Any minister who cannot see that, should not only get out of the government, but get out of politics as well. As for this ridiculous phrase ‘there is no evidence to show….’ It is meaningless. You can use it the other way round. ‘There is no evidence to show that milk does not do little children good’.  Dear me.

Sunday, August 8th, 2010

Disaster and Conflict

For a while the media has been full of worldwide bad news. Not only have we had the continuing reports of security failures and deaths in Iraq and Afghanistan, but also the terrible suffering of those caught in the floods in Pakistan and  China, to which we can add the huge disruption and toxic smog from the fires in Russia. We must not forget either the Gulf oil leak.

The scale of the resources needed to bring relief to the suffering caused by accident or freak weather events is sometimes almost beyond imagination. The sight of frightened children soaked and shivering in homeless abandon, beyond the reach of large scale aid, invites a feeling of inadequacy among the world wide audience of these daily pictures of distress. The view of Moscow shrouded in a poisonous cloud recalls a sci-fi horror movie.

This extraordinary contrast between the ability to cope with natural disasters in a timely fashion, while at the same time employing extraordinary resources to maintain military adventures, which become disasters of our own making, is sobering. It is also important to notice that the most efficient country in helping its own population in crisis is China.

There are lessons here for us all. As time goes on, weather patterns change, populations increase and vulnerability of finely balanced ecologies produce epoch making events, we will have to learn that the greatest priority of national organisation of states all across the world will be, not to ratchet up spending on warfare, but to spend instead on humanitarian aid mobilisation on a global scale, in order for all countries to be ready to pitch in to help each other. None can tell who may be next in the line of need.

Sunday, August 8th, 2010

Praise for Cardinal O’Brien

It is not often that the blog steps forward to defend and applaud a church leader, let alone a Cardinal, but the leader of the Roman Catholic Church in Scotland is greatly to be admired for his comments criticising the American attitude to the Lockerbie bomber. In an outspoken attack on America’s’ thirst for retribution and vengeance he has called upon them to turn their gaze inwards in one of the sharpest put downs of the United States that I can recall.

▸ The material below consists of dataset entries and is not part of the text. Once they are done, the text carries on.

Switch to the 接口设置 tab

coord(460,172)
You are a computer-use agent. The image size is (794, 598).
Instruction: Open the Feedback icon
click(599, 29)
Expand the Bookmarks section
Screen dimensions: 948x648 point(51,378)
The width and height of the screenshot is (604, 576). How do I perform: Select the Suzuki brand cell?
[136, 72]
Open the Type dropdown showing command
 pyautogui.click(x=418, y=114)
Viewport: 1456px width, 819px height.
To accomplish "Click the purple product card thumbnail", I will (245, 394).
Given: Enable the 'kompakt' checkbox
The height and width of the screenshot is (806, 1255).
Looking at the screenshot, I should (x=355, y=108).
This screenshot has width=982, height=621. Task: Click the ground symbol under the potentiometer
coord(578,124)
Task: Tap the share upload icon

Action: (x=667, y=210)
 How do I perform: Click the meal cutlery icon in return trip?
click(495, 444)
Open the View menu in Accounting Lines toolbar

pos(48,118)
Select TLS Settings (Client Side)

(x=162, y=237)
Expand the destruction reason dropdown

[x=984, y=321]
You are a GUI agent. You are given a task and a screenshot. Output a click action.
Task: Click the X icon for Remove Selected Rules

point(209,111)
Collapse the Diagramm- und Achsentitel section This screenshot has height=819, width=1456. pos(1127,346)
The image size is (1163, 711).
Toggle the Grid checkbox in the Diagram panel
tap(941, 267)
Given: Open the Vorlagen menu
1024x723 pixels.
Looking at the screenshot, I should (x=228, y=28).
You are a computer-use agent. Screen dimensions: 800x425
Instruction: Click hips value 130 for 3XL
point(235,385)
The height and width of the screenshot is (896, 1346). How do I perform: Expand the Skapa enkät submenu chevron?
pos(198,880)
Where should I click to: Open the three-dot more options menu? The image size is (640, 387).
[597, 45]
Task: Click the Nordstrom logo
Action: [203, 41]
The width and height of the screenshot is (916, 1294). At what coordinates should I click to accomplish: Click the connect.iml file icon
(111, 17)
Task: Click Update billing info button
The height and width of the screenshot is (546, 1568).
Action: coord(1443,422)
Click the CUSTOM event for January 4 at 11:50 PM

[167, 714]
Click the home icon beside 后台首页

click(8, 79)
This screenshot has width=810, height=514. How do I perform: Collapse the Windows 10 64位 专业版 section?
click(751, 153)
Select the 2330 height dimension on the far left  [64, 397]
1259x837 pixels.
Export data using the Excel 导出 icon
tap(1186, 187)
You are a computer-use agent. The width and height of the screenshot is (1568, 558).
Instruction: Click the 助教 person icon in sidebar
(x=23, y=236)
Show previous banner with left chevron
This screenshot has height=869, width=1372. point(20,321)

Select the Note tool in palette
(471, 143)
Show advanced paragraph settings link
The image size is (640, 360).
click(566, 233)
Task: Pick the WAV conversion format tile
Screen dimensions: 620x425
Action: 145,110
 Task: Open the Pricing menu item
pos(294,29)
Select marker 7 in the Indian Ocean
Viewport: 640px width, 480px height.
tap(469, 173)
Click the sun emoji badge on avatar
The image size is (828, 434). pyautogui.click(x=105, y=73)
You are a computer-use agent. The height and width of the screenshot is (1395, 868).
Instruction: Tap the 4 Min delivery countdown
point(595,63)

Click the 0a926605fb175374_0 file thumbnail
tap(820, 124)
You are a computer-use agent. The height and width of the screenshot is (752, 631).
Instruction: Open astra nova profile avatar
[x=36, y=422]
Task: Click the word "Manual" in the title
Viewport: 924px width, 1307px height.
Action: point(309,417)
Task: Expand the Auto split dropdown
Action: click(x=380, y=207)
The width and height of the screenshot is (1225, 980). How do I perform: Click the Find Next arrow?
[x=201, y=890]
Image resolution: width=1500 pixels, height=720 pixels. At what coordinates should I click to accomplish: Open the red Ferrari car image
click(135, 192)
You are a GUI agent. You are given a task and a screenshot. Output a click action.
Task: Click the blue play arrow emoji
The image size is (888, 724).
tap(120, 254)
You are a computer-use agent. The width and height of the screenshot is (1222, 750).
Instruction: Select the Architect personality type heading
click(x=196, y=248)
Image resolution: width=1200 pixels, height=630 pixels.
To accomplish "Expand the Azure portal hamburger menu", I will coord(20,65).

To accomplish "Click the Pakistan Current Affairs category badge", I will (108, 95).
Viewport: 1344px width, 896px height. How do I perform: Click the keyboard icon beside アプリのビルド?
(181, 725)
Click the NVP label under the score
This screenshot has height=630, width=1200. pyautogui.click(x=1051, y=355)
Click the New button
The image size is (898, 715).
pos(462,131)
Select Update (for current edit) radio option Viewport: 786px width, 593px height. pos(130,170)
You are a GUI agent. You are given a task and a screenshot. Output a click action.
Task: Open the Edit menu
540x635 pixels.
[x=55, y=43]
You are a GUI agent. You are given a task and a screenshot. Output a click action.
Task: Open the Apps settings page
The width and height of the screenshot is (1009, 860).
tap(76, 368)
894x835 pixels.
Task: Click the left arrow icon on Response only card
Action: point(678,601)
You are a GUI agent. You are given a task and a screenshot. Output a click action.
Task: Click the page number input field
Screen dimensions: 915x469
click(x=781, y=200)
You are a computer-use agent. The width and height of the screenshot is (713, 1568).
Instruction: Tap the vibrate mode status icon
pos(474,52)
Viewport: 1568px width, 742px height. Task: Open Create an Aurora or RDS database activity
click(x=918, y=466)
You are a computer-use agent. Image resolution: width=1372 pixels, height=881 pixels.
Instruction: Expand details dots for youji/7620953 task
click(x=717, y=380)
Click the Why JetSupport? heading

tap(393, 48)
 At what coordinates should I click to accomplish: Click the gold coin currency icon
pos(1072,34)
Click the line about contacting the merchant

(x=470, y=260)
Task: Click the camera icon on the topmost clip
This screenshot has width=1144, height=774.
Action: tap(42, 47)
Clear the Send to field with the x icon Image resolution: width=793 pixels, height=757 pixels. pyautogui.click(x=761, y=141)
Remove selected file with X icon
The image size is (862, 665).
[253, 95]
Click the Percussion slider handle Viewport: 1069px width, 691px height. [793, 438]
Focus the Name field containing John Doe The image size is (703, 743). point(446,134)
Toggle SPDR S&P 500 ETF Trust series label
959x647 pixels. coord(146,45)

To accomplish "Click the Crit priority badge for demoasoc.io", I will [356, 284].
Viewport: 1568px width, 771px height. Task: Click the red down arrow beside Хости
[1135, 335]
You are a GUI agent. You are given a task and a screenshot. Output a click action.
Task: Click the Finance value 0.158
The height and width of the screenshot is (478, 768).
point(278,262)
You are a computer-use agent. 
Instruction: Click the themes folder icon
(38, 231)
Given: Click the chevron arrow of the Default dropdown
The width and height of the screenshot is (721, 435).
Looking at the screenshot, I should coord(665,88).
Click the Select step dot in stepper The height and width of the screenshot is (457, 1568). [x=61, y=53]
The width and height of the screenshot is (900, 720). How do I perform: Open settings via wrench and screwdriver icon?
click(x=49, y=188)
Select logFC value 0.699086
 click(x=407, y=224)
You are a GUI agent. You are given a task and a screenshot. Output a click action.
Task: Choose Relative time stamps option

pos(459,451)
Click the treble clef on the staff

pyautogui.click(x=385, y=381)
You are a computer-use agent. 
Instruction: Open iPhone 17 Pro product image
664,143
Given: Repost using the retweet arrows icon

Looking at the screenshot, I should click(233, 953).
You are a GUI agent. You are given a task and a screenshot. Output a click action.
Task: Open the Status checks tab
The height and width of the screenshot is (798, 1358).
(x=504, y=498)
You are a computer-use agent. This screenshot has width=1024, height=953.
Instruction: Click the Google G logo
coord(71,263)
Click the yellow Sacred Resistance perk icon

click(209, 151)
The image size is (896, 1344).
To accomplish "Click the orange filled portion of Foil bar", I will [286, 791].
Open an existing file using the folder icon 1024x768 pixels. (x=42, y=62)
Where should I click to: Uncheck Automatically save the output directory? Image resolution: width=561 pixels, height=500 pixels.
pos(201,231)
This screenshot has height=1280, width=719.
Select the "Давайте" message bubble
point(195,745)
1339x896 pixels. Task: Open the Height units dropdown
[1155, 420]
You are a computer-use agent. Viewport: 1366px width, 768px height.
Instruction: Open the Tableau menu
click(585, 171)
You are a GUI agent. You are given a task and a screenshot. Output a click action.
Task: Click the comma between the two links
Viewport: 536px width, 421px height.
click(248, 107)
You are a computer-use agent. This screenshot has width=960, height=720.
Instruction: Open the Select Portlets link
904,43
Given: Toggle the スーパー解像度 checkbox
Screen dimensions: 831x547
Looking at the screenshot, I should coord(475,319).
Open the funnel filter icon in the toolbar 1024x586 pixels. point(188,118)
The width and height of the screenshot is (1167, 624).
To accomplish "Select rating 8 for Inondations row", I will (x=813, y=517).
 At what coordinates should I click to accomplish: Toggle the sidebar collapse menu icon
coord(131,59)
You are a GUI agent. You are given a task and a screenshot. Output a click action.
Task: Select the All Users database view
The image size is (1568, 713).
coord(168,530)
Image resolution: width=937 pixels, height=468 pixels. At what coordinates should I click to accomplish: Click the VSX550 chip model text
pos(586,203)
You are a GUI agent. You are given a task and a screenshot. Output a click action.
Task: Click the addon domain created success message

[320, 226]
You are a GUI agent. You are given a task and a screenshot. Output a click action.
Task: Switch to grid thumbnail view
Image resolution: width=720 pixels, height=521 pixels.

These are precisely the sentiments expressed previously by my posts on this blog and in my book 2010 A Blueprint for Change. It is very unfortunate for America that there has been the hysteria about BP (as opposed to the disaster) and the agressive attacks upon the Scottish justice system.  Add to this a cavalier disdain for the independence of Scotland’s Ministers as well as the naive lack of understanding of the limits of U.S Sovereignty and you have an image of a rather nasty bully, who is getting on everybody’s nerves. Especially the nerves of her friends.

America has very few true friends left in the world. She cannot afford to lose any more.